English clergyman and antiquary

Philip Bearcroft, D.D. (21 February 1695 – 17 October 1761) was an English clergyman and antiquary.

==Origins and education==
Bearcroft was born in the city of Worcester on 21 February 1695 (though some sources wrongly say 1 May 1697), the eldest child of Philip Bearcroft and his wife Elizabeth Ford. The Bearcrofts of Worcester were a branch of an old-established family of landed gentry whose estate was at Mere Hall in the parish of Hanbury. He was educated at Charterhouse School, of which he was elected a scholar on the nomination of Lord Somers in July 1710. On 17 December 1712, he matriculated at Magdalen Hall, Oxford, gaining his B.A. Degree in 1716. In 1717 he became a probationary and in 1719 an actual fellow of Merton College, the year he took his M.A. degree. He added the degrees of B.D. and D.D. in 1730.

==Career==
Bearcroft was ordained deacon in 1718 at Bristol and priest in 1719 at Gloucester. He was appointed Preacher to the Charterhouse in 1724; vicar of Elham, Kent in 1731; an Honorary Chaplain to the King in 1738; Secretary to the Society for Propagation of the Gospel in Foreign Parts in 1739; rector of Stourmouth, Kent, in 1743; and Master of Charterhouse on 18 December 1753. In 1755, he was collated to a prebendal stall in Wells Cathedral.

==Personal life==
On 4 March 1730 Bearcroft married Elizabeth Lovegrove, widow of a man called Roberts, and they had three sons: Philip born 1731, Edward born 1737, who became a prominent lawyer and MP, and William born 1740. After Elizabeth's death, on 18 October 1753 he married Mary Coventry, widow of Henry Barker and daughter of Thomas Coventry, the brother of William Coventry, 5th Earl of Coventry.

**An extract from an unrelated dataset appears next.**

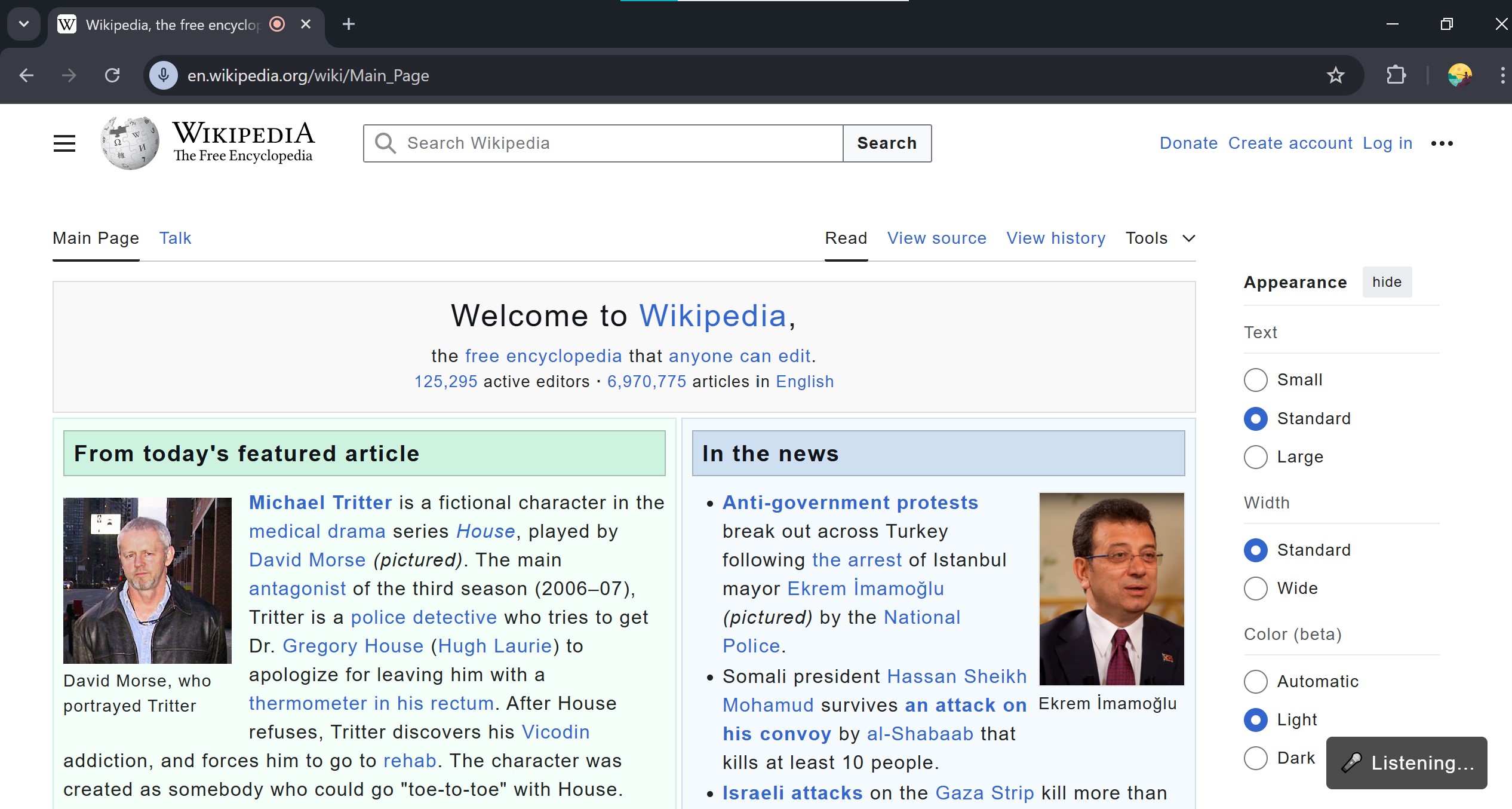
Task: Open the browser Extensions puzzle icon
Action: coord(1396,75)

Bearcroft died on 17 October 1761. He was survived by his widow.

==Literary works==
In 1737 he published An Historical Account of Thomas Sutton, Esquire, and of his foundation in Charter-house, which supplied the bulk of the material for Robert Smythe's history in 1808. He also intended to publish a collection of the rules and orders of the Charterhouse, but was prevented by the governors, some extracts only being printed in a quarto pamphlet and distributed among the officers of the house. In Nichols's Bowyer, Bearcroft is spoken of as "a worthy man, but with no great talents for writing". Some of his sermons were published, both before and after his death, and thirteen discourses on moral and religious subjects were published in Relics of the Sacred Ministry in 1835.

==Sources==
- Attribution
  - Endnotes
- Gentleman's Magazine xxxi. 538
- Nichols's Literary Anecdotes i. 650
- Le Neve's Fasti Ecclesiae Anglicanæ, ii. 202. In the Rawlinson manuscripts folio 16152 (Bodleian Libr.), where a brief account appears, the date of birth is correctly given as 21 February 1695.